● GIVEN ENTRIES:
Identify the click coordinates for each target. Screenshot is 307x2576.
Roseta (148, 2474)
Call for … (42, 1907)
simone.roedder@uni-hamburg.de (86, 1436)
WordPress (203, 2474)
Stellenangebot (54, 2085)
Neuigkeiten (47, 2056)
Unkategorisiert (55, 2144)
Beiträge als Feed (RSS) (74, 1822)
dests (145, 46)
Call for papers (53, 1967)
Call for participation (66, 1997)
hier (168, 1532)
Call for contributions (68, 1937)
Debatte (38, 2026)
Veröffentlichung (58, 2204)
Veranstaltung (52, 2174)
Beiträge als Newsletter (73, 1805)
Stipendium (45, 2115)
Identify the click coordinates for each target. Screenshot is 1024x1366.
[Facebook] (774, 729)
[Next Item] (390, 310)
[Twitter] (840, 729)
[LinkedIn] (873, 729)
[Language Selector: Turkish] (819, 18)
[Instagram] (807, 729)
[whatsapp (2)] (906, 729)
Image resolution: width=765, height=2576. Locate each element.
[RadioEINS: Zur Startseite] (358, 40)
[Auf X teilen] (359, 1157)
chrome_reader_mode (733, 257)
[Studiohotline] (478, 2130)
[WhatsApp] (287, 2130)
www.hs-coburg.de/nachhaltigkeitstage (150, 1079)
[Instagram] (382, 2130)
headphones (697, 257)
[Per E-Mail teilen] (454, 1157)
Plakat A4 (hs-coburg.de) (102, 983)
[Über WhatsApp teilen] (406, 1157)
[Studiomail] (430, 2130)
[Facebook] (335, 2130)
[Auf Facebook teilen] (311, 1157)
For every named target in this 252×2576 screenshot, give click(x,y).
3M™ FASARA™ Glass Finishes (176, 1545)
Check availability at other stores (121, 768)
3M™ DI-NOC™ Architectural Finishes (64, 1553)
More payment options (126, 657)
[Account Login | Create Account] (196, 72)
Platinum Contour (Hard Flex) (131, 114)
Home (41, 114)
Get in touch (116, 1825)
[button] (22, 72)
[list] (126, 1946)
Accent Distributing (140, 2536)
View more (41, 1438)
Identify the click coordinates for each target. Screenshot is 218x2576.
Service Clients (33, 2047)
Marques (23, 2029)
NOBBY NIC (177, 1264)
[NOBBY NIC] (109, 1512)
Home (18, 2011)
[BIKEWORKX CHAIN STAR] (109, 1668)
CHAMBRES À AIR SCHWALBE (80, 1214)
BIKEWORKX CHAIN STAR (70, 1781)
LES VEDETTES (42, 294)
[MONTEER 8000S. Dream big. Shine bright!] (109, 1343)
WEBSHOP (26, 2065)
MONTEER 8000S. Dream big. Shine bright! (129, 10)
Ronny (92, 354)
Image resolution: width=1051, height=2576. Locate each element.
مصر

● WHAT THE EXERCISE ASKS: What are the lines above, starting at the one with "Call for … (42, 1907)" and ending at the one with "[Auf X teilen] (359, 1157)"? Give them again exactly, and only them.

● WORKED SOLUTION:
Call for … (42, 1907)
simone.roedder@uni-hamburg.de (86, 1436)
WordPress (203, 2474)
Stellenangebot (54, 2085)
Neuigkeiten (47, 2056)
Unkategorisiert (55, 2144)
Beiträge als Feed (RSS) (74, 1822)
dests (145, 46)
Call for papers (53, 1967)
Call for participation (66, 1997)
hier (168, 1532)
Call for contributions (68, 1937)
Debatte (38, 2026)
Veröffentlichung (58, 2204)
Veranstaltung (52, 2174)
Beiträge als Newsletter (73, 1805)
Stipendium (45, 2115)
Identify the click coordinates for each target. Screenshot is 1024x1366.
[Facebook] (774, 729)
[Next Item] (390, 310)
[Twitter] (840, 729)
[LinkedIn] (873, 729)
[Language Selector: Turkish] (819, 18)
[Instagram] (807, 729)
[whatsapp (2)] (906, 729)
Image resolution: width=765, height=2576. Locate each element.
[RadioEINS: Zur Startseite] (358, 40)
[Auf X teilen] (359, 1157)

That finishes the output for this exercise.